En tu vida. Juan estaba encantado con sus negocios, vida social, fiestas, se creía en el Paraíso.

Vinieron los fracasos y las enfermedades, la muerte lo rondaba y Juan sintió que había perdido todo.

Dios habla. Dios creó al hombre, le dio un destino definitivo que la criatura debe alcanzar para ser integralmente feliz.

Lo puso en una existencia difícil, en un mundo lleno de trampas y seducciones, de falsas promesas, complicado donde el Enemigo desea engañarlo y perderlo.

El hombre pierde el sentido de su dignidad divina, peca y llena al mundo de confusión, se pierde entre sombras, sólo lo busca bienes perecederos, paraísos falsos y efímeros y se labra su desgracia definitiva.

El hombre se vuelve soberbio y ciego, quiere ser su propio Dios y conquistar su felicidad.

Necesita volver al proyecto y voluntad de Dios. “¿Quién conocerá tus designios si tú no le das la sabiduría, enviando tu Santo espíritu desde lo alto?
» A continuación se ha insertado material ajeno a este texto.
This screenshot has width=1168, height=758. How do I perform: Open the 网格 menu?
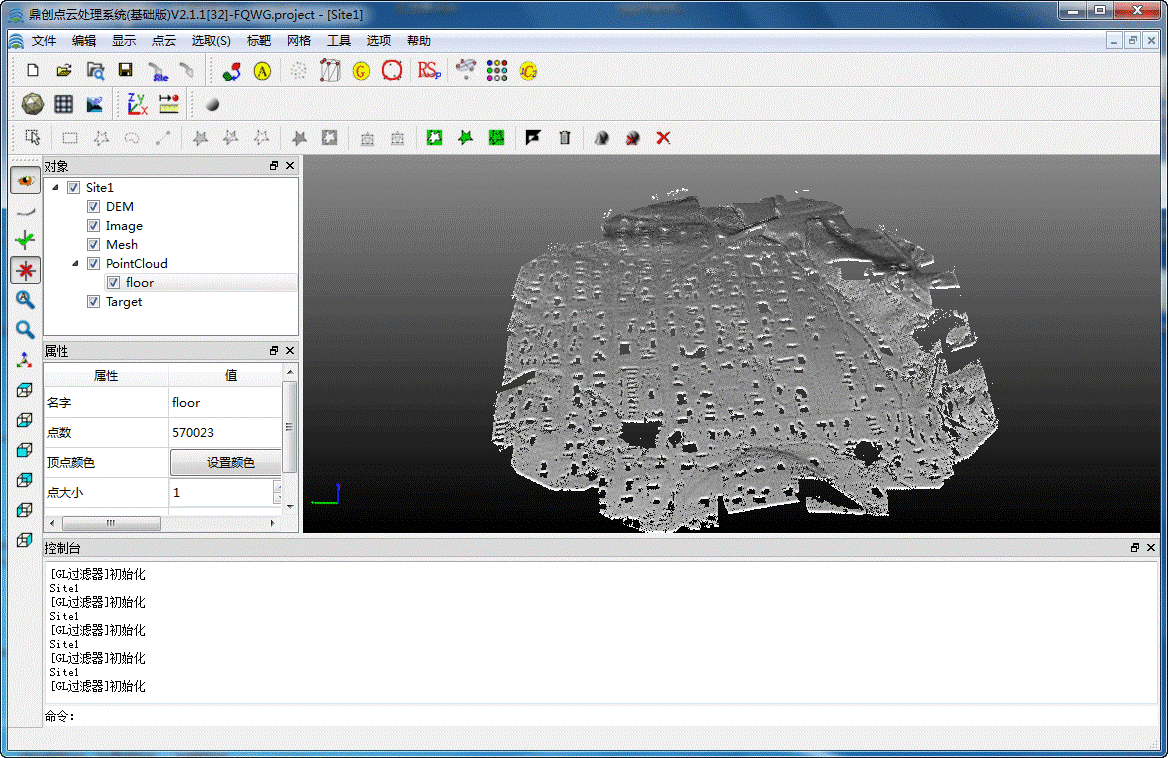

Sólo con esa sabiduría lograron los hombres enderezar su camino… Se salvaron, Señor…

“Enséñanos señor a ver lo que es la vida y seremos sensatos”, reza el salmista. Éste ha entendido que “nuestra vida es tan breve como un sueño, semejante a la hierba… Que se marchita y se seca.”
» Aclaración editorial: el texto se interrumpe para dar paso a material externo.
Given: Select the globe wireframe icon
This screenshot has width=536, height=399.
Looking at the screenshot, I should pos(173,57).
El Padre Dios ha ido educando y formando a su pueblo para volverlo a la salvación. Para la realización plena de su plan envía a su Hijo a la vida de los hombres, él tiene la sabiduría plena, es el Maestro más seguro.

También él da los premios más valiosos, verdaderos, definitivos. A la luz de bienes tan grandes y auténticos podemos entender la exigencia de Jesús. Para alcanzar el cumplimiento de sus promesas hay que renunciar a bienes y ventajas mundanas. Es necesario dejar los apoyos temporales por Jesús.

Si alguno quiere seguirme y no me prefiere a su padre y a su madre, a su esposa y sus hijos, a sus hermanas y hermanos, más aún, a sí mismo, no puede ser mi discípulo”. El hombre debe renunciar a sus caprichos y pecados para dejarse guiar por Dios, que lo lleva a su bien verdadero.

En este mundo de lucha y de paso, hacia los bienes verdaderos y definitivos, hemos de aceptar las exigencias del Maestro. “Y el que no toma su cruz y me sigue, no puede ser mi discípulo.

La vida, el éxito la riqueza, todo bien nos viene de lo alto. Suplicamos: “Señor Dios de quien nos viene la redención y a quien debemos la filiación adoptiva…. Que todos los que creemos en Cristo obtengamos la verdadera libertad y la herencia eterna.”

Necesitamos vivir la experiencia de un encuentro personal con Cristo. Ahí frente a él debemos decidir si somos capaces de seguirlo hasta el final, como el rey que es atacado por otro rey, como el empresario que va a construir una torre.

Necesitamos hacer un alto en nuestra vida y ver si estamos en la buena dirección o andamos perdidos. No podemos vivir como irracionales y dejarnos arrastrar. Necesitamos dejarnos guiar por Cristo. Así encontraremos el Bien supremo que andamos buscando.

Vive intensamente. Necesitas la conversión: encontrar a Cristo para conocer su Palabra santa y sus exigencias y dejarte guiar por él.

Cristo está aquí. Cristo te espera y te invita a ser su discípulo. Encuéntralo gozosamente en la comunión de su cuerpo y de su sangre.